#### [Текст упражнения]
Моя тетка пишет (я почему-то полюбил это пушкинское «тетка», мы раньше так не говорили, только «тетя», «тетя», но вот Пушкин не боялся, так и писал: «Тетка меня все балует – для моего рождения прислала мне корзину с дынями, с земляникой, клубникой», – поэтому я теперь тоже как Пушкин, только без земляники), так вот моя тетка пишет:
«Сегодня семьдесят лет со дня смерти нашего с Борей папы. Это практически вся наша жизнь. Мало знаем, плохо помним, но воспитаны мамой в большой любви. Когда бываем в Крыму, всегда заезжаем на Братское кладбище».
И вешает фотографию.
А я смотрю на дедушкино лицо и почему-то обращаю внимание на губы. Они сложены в чуть-чуть ироничной улыбке. Кажется, дедушка не собирается относиться к нам серьезно.
Здравствуйте, Дмитрий Спиридонович. Вы меня не знаете, я вас тоже, но меня назвали в вашу честь и мне нравится, как вы улыбаетесь.
«Ш-ш-ш-ш», – говорит время. И то ли это ветер, то ли шип валика, то ли граммофонная пластинка, которая была записана, когда и дедушки моего не было, а полноправно властвовал только прадедушка.
Время так летит, оставляет за поворотом все, что казалось незыблемым, вечным, жизнь, жизнь оставляет, вот уже и поворот исчез, теперь какая-то новая большая дорога. Но пока есть память, туманные воспоминания, почему бы не подслушать сквозь хрип и шип времени – чужие голоса.
Я помню, как однажды моя мачеха, когда мне еще было лет двенадцать, принесла в дом (нет, нет, не подснежники, хотя это и не она по сказке должна была нести) пластинку фирмы «Мелодия». На обложке альбома (мы и не знали раньше таких слов, пластинка и пластинка, это только потом все стали называть их альбомами, да и стоит сразу сказать, что пластинка была виниловая) была фотография прекрасной женщины с грустными глазами, приспущенными уголками губ, челкой и с чем-то невероятным и белым на голове. То ли меховая шапка из ламы, то ли перья, то ли еще что.
«Потом я вспомню» называлась пластинка. «Белла Ахмадулина». И приписка: читает автор.
- Потом я вспомню, что была жива,
- зима была, и падал снег, жара
- стесняла сердце, влюблена была —
- в кого? во что?

#### [Задание A]
Выведите без изменений фрагмент текста о дедушке и пластинке, начиная со слов «А я смотрю на» и заканчивая словами «как вы улыбаетесь.».
#### [Задание B]
Допишите текст о дедушке и пластинке, начав сразу после его последней строки.

Сохранённые записи:
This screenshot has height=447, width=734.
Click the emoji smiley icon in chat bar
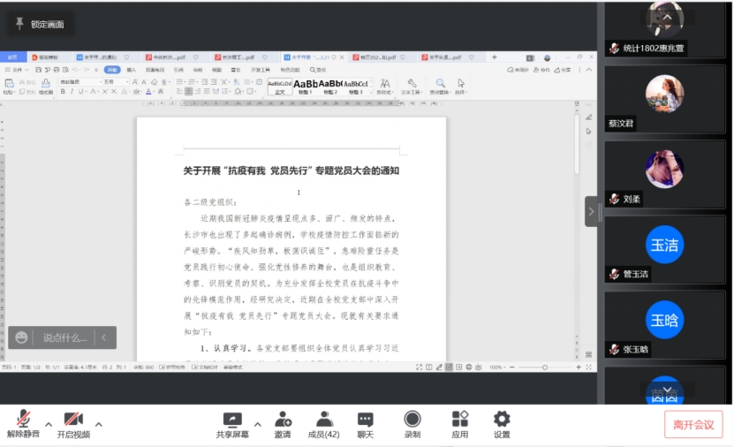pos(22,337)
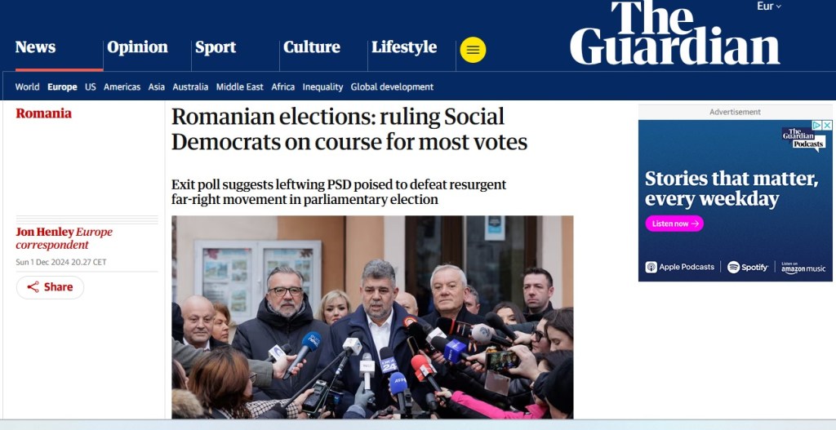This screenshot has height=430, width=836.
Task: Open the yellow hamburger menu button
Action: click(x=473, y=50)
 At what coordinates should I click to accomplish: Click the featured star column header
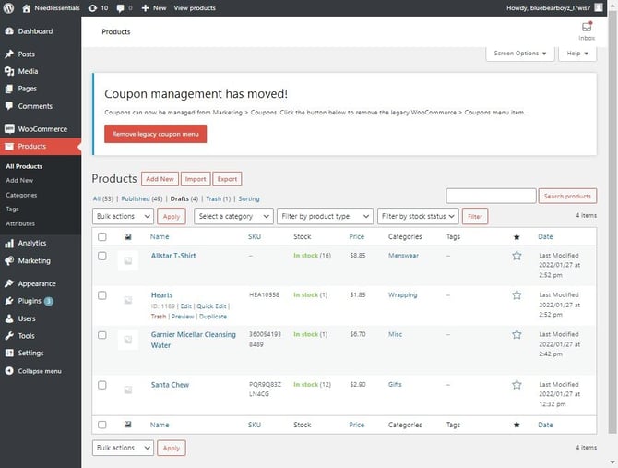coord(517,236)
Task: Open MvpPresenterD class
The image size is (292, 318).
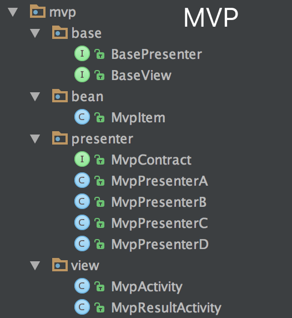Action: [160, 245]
...
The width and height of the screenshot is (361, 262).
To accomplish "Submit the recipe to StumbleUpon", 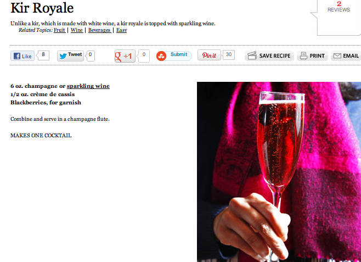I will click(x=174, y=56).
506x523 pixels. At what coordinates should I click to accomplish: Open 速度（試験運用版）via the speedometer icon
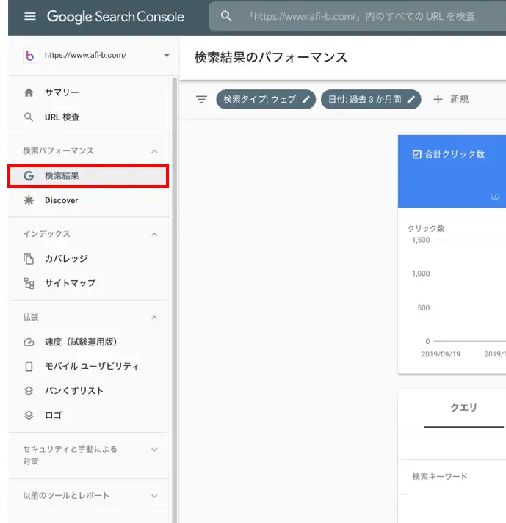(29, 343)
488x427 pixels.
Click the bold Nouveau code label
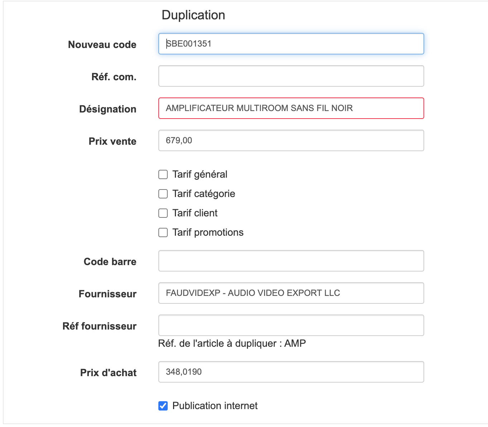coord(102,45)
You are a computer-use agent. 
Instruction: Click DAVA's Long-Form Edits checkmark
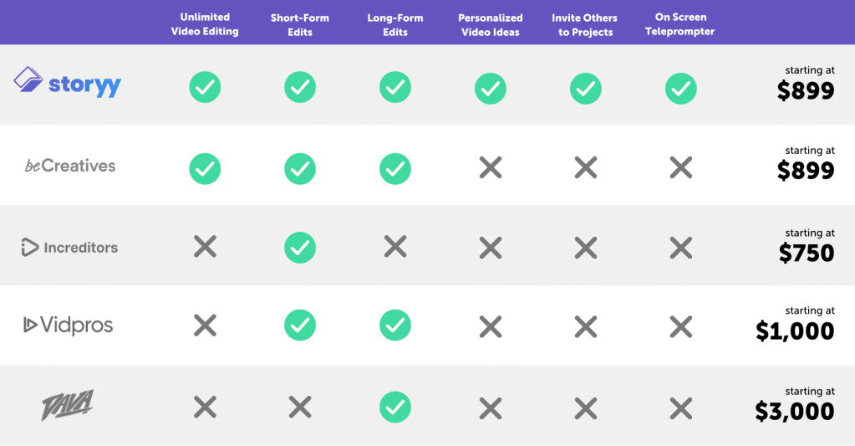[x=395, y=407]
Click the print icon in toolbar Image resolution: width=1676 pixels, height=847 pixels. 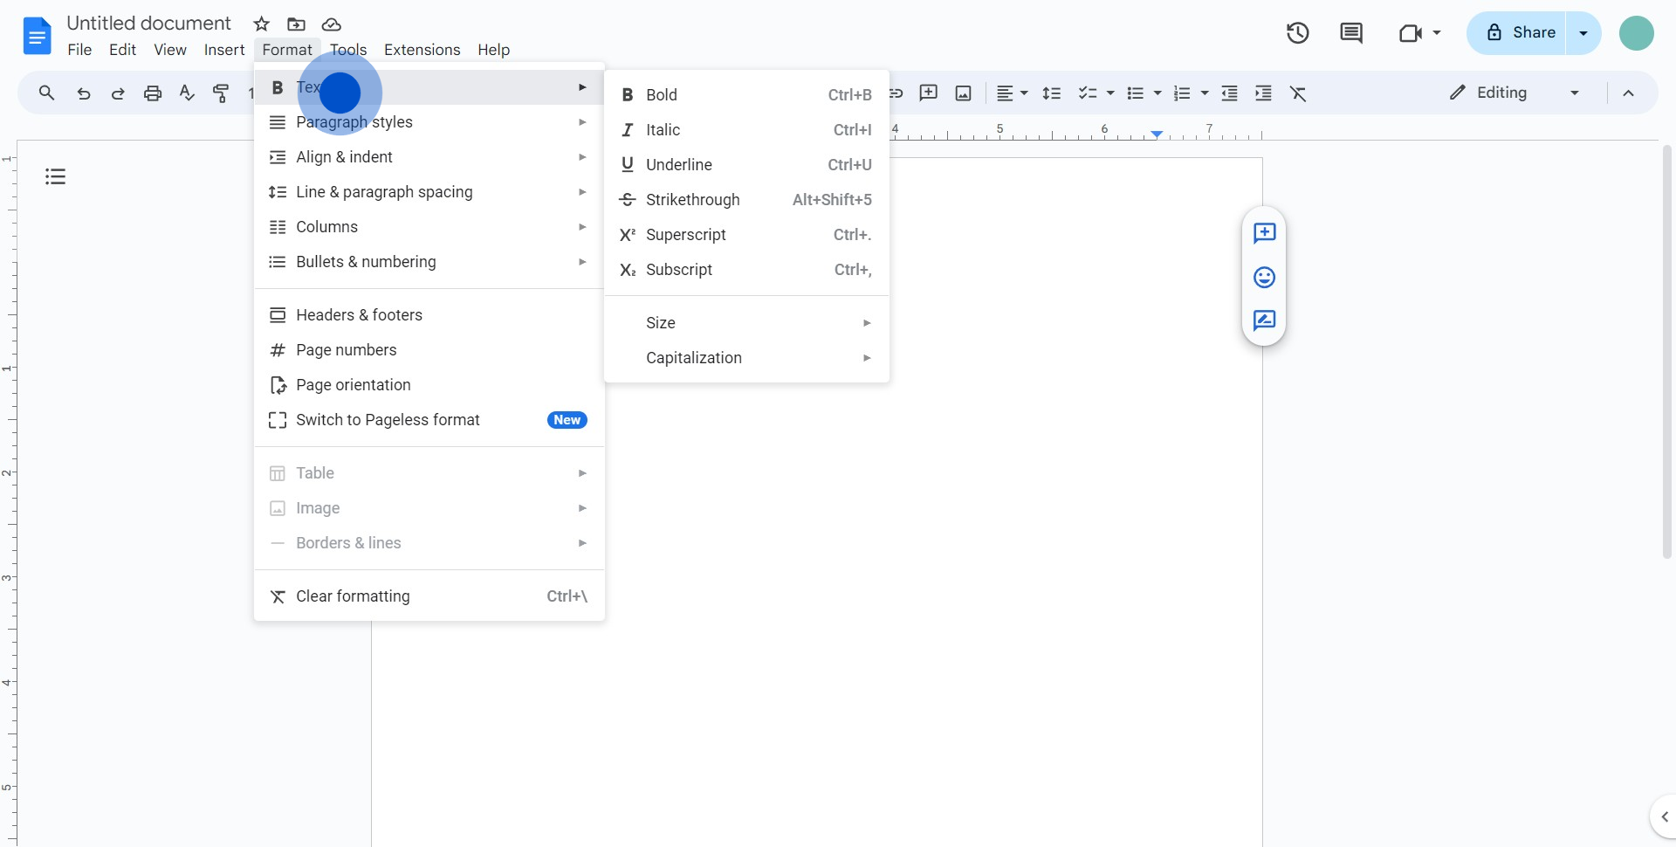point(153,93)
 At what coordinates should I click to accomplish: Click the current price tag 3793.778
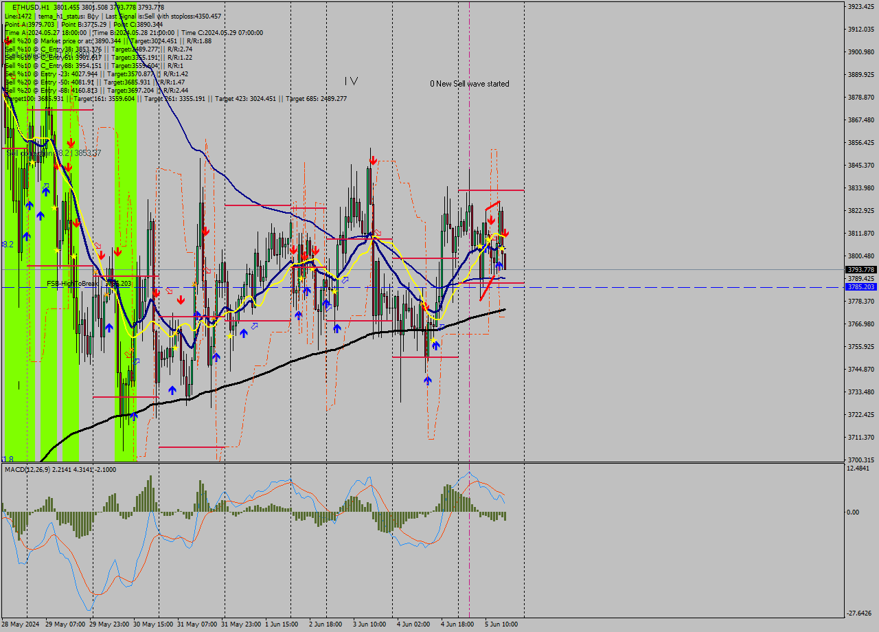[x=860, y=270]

#### [Результат A]
А я смотрю на дедушкино лицо и почему-то обращаю внимание на губы. Они сложены в чуть-чуть ироничной улыбке. Кажется, дедушка не собирается относиться к нам серьезно.
Здравствуйте, Дмитрий Спиридонович. Вы меня не знаете, я вас тоже, но меня назвали в вашу честь и мне нравится, как вы улыбаетесь.

#### [Результат B]
- Был дом на Поварской
- (теперь зовут иначе)… День-деньской,
- ночь напролет я влюблена была —
- в кого? во что?
- В тот дом на Поварской,
- в пространство, что зовется мастерской
- художника.
- <…>
Художник уходит, а она (героиня, Ахмадулина? Ну, конечно, сама Ахмадулина: мы давно не верим в лирических героев) ждет его. И день в окне начинает меркнуть.
- Потом я вспомню, что казался мне
- труд ожиданья целью бытия,
- но и тогда соотносила я
- насущность чудной нежности – с тоской
- грядущею… А дом на Поварской —
- с немыслимым и неизбежным днем,
- когда я буду вспоминать о нем…
Этот распев, эта печаль, эта тягучесть. «Потом я вспомню, что была жива». (Удивительно, я помню это стихотворение наизусть, но первую строчку повторяю неправильно. Я ставлю интонационное двоеточие: «Потом я вспомню: я была жива». Никаких союзов.)
Как странно бывает слушать поэтов. Особенно тех, кого и послушать не мечтал. Кажется, ну как мы могли бы услышать Блока? Или Сологуба? Сквозь любой треск и любое шипение. Из темноты времени – не разбитые, как бы пришли к нам эти голоса? Да и в голову сперва не приходит, что их вообще кто-то мог записывать.
Но слава богу записали. И не разбили. Не стерли с валика.
Вот Брюсов звучит:
- И в наших городах, в этой каменной бойне,
- Где взмахи рубля острей томагавка,
- Где музыка скорби лишена гармоний,
- Где величава лишь смерть, а жизнь – только ставка…
Но придется прервать. Слишком много сипа в этой записи Валерия Брюсова (Блок вообще не дается для звукодемонстрации, утоплен в шум времени, только макушка голоса торчит).
Когда-то, давным-давно я сидел на маленькой даче у своих друзей. Там цвел окрепший розовый куст, стрекотал кузнечик. И там мы слушали диск с голосами поэтов начала ХХ века. Почему-то среди поэтов затесался и Лев Толстой. Но и он читал как поэт: нараспев. Причем что-то свое публицистическое, легендарное, чуть ли не «Не могу молчать».
И это было умилительным. Такая глыба, такой человечище читает грубую публицистику, зачем-то читает на фонограф (вышел к приехавшей команде, одернул свою толстовку, пригладил бороду, сел), и все равно – пел.
Как и все до него. Все пели, все звучали через треск, хрип и шипенье, все тосковали.
И только один Мандельштам – торжествовал.
- Нет, никогда, ничей я не был современник,
- Мне не с руки почет такой.
- О, как противен мне какой-то соименник,
- То был не я, то был другой.
- Два сонных яблока у века-властелина
- И глиняный прекрасный рот,
- Но к млеющей руке стареющего сына
- Он, умирая, припадет.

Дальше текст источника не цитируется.